Monday, July 03, 2000

When I Fall.

We went up to the mountain where we first kissed, one of our favorite drives. We are slowly making our way through all its twisted side roads—trying to find ways to go higher and farther while there is no snow. As we we were driving back down, we spotted a road we had yet to follow and decided to go up a ways and see if it went anywhere. It seemed to go on for a while and we needed to go home, so we stopped and got out to look around and stretch our legs. On the left side, more mountain; on the right side, a sharp drop onto a bed of rocks and then the endless sea of green. I was mesmerized by the sight and walked closer to the right. Up until then, I had been thinking of how good I felt, but at that moment, all of that was gone, and all I knew was that I should throw myself off.

I walked closer to the edge, slowly so as to not call CJ's attention to what I was getting ready to do. But I didn't want to be quiet—I wanted to lift my arms and feel the air and laugh and fly and die. I drew closer and closer to the edge, and then he grabbed my hand from behind.

"Watch yourself," he told me.

I turned around, shocked and looked at him, but his eyes pierced me and I couldn't stand it. I buried my head on his shoulder and tried to bring my frenzied thoughts to a stop. I tried not to cry, but a tear escaped me all the same.

"Are you OK?" he asked, worried, putting his hands on my shoulders. "Look at me and tell me you're OK."

"Yes," I lied, but my voice was shaking and I couldn't hold his gaze. "I'm fine."

"Let's go home, OK?" And he walked me to the car with his hand around my waist and closed the door behind me. He drove down fast and we made the trip to his place without saying a word. I looked out the window and longed to be able to jump and hated myself for doing this while he was with me.

"I should go home," I tried to say without sounding shaken up after we'd parked.

"I'd feel a lot better if you stayed here," he told me.

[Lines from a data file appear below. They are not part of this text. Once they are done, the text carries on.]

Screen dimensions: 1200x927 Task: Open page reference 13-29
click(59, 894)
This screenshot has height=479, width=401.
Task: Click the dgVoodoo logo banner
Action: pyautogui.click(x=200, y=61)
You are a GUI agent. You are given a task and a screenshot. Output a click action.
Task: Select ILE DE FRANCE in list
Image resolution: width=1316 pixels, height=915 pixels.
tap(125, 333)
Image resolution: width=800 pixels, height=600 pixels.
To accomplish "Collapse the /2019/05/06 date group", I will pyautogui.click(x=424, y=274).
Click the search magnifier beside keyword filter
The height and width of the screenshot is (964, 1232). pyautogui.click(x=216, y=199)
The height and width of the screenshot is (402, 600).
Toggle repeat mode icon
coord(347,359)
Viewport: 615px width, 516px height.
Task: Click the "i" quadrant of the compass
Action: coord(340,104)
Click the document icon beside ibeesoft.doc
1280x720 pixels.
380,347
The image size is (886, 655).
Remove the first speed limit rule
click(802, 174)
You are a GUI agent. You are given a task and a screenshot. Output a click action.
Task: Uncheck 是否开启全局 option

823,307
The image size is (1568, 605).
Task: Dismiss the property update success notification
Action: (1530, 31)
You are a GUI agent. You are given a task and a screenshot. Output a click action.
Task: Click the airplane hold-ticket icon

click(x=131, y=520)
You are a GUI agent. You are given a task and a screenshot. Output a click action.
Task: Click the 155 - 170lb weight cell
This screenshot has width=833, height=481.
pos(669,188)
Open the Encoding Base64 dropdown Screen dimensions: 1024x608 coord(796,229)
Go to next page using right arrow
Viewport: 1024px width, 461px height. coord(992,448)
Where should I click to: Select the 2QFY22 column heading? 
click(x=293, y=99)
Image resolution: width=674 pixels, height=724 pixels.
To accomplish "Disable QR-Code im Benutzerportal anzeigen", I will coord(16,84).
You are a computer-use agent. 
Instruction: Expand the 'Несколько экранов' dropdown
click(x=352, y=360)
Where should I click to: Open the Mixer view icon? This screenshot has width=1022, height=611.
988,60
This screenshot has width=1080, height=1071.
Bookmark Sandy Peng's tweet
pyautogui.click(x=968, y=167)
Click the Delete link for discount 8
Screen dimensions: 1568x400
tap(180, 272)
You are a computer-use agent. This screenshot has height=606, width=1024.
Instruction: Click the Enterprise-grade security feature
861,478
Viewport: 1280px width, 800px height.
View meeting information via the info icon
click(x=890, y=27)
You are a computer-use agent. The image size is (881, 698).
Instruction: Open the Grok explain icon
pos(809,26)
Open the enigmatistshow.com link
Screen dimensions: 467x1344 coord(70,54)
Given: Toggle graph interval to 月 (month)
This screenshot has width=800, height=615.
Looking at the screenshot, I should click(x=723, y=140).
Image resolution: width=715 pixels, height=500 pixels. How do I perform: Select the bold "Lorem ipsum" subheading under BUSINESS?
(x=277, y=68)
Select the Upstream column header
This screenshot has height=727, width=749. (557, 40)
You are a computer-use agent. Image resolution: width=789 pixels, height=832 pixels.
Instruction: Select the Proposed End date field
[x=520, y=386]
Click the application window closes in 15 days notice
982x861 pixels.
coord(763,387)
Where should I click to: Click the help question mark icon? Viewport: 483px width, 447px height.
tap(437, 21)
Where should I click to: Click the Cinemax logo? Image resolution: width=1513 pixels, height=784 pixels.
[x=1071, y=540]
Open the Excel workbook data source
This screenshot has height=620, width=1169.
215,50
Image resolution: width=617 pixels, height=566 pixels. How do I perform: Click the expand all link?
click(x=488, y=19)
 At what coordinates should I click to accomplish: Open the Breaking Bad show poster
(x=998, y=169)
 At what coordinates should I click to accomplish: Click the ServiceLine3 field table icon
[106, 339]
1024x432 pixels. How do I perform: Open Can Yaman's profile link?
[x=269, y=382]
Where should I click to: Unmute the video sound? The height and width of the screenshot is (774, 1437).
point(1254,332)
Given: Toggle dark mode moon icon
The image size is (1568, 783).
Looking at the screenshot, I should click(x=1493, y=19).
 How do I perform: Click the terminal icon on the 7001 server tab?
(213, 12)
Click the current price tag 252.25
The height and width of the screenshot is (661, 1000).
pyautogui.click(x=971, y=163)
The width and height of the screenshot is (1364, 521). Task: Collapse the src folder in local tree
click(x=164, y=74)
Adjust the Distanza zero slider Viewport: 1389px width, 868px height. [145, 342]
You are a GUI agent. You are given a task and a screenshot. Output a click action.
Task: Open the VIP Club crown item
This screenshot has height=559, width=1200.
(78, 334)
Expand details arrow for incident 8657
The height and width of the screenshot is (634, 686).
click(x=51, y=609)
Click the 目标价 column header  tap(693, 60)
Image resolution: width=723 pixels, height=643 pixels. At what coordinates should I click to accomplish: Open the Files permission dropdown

We went back and forth like that for a while, until I gave him my keys. I didn't know what I wanted; I thought about saying that I'd stay but sneaking out after he'd fallen asleep and going back up the mountain. But in the end, there's always more time to die, and I felt too lost to make up my mind. We made our way to the bedroom, where he sat next to me and held me tight and tried to make me feel better. I shook and cried and told him more than I intended to, but in the end we went to sleep like always, tangled up and giggling and tired, and I did feel better the next morning.